Configuration

The details of how to tune BuildGrid’s configuration.

Hint

In order to spin-up a server instance using a given server.conf configuration file, run:

bgd server start server.conf

Please refer to the CLI reference section for command line interface details.

Reference configuration

Below is an example of the full configuration reference:

##
# Server's configuration desciption.
description: |
  BuildGrid's server reference configuration.

##
# Server's network configuration.
server:
  - !channel
    ##
    # TCP port number.
    port: 50051
    ##
    # Whether or not to activate SSL/TLS encryption.
    insecure-mode: true
    ##
    # SSL/TLS credentials.
    credentials:
      tls-server-key: !expand-path ~/.config/buildgrid/server.key
      tls-server-cert: !expand-path ~/.config/buildgrid/server.cert
      tls-client-certs: !expand-path ~/.config/buildgrid/client.cert

##
# Server's authorization configuration.
authorization:
  ##
  # Type of authorization method.
  #  none  - Bypass the authorization mechanism
  #  jwt   - OAuth 2.0 bearer with JWT tokens
  method: jwt
  ##
  # Location for the file containing the secret, pass
  # or key needed by 'method' to authorize requests.
  secret: !expand-path ~/.config/buildgrid/auth.secret
  ##
  # Encryption algorithm to be used together with 'secret'
  # by 'method' to authorize requests (optinal).
  #  hs256  - HMAC+SHA-256 for JWT method
  #  rs256  - RSASSA-PKCS1-v1_5+SHA-256 for JWT method
  algorithm: rs256

##
# Server's instances configuration.
instances:
  - name: main
    description: |
      The 'main' server instance.
    ##
    # List of storage backends for the instance.
    #  disk         - On-disk storage.
    #  lru-storage  - In-memory storage (non-persistant).
    #  remote       - Proxy to remote storage.
    #  s3-storage   - Amazon S3 storage.
    storages:
      - !disk-storage &main-storage
        ##
        # Path to the local storage folder.
        path: !expand-path $HOME/cas

    ##
    # List of schedulers to use in Execution and Bots services
    #  sql-scheduler      - A scheduler which uses a SQLAlchemy-compatible
    #                       database
    #  memory-scheduler   - Legacy in-memory scheduler, not recommended
    #                       for use in production scenarios due to lack of
    #                       persistent state and inability to horizontally
    #                       scale (or even share state outside a single
    #                       configuration at all)

**MATERIAL:**
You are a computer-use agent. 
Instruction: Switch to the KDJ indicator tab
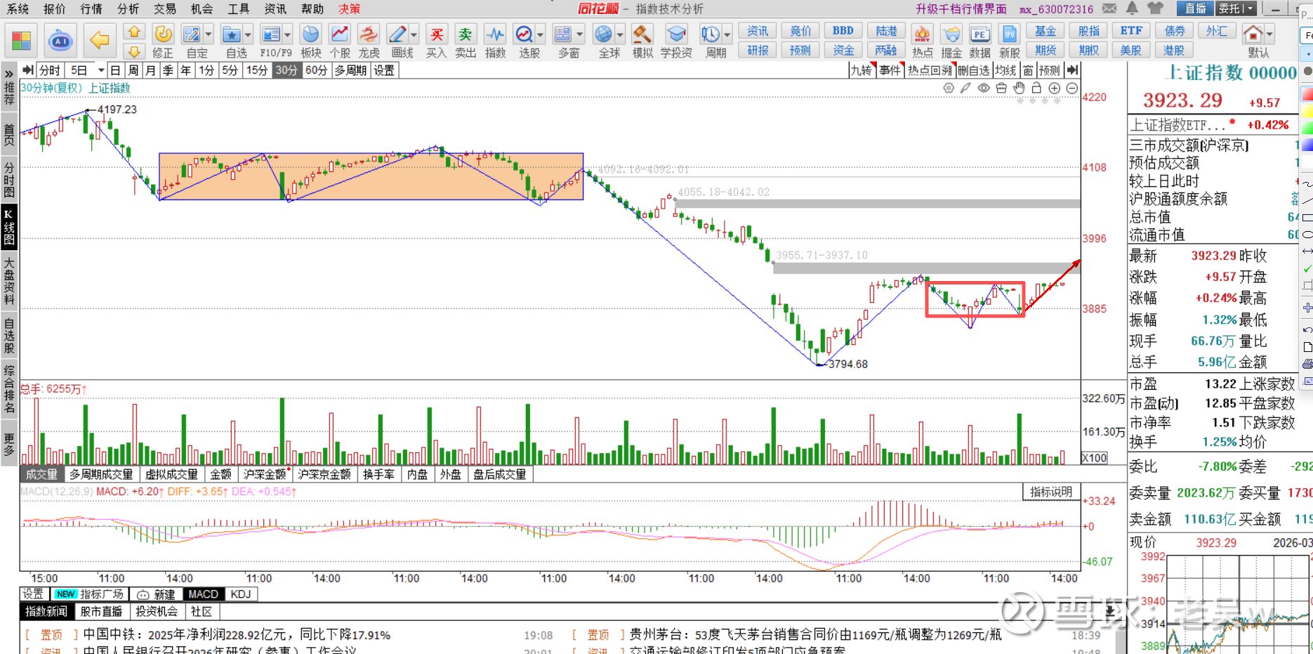[241, 594]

**ACTIONS TO TAKE:**
1. Answer these questions using the BuildGrid configuration page:
(a) What command starts a server instance with a server.conf configuration file?
(b) What TCP port number does the reference configuration set?
(c) Which storage backend does the listing in the reference configuration describe as in-memory and non-persistent?
2. Reproduce the part of the BuildGrid configuration page starting with "port: 50051" and going on through "Server's authorization configuration.".

**TASK-BY-TASK ANSWERS:**
1.
(a) bgd server start server.conf
(b) 50051
(c) lru-storage

2.
port: 50051
    ##
    # Whether or not to activate SSL/TLS encryption.
    insecure-mode: true
    ##
    # SSL/TLS credentials.
    credentials:
      tls-server-key: !expand-path ~/.config/buildgrid/server.key
      tls-server-cert: !expand-path ~/.config/buildgrid/server.cert
      tls-client-certs: !expand-path ~/.config/buildgrid/client.cert

##
# Server's authorization configuration.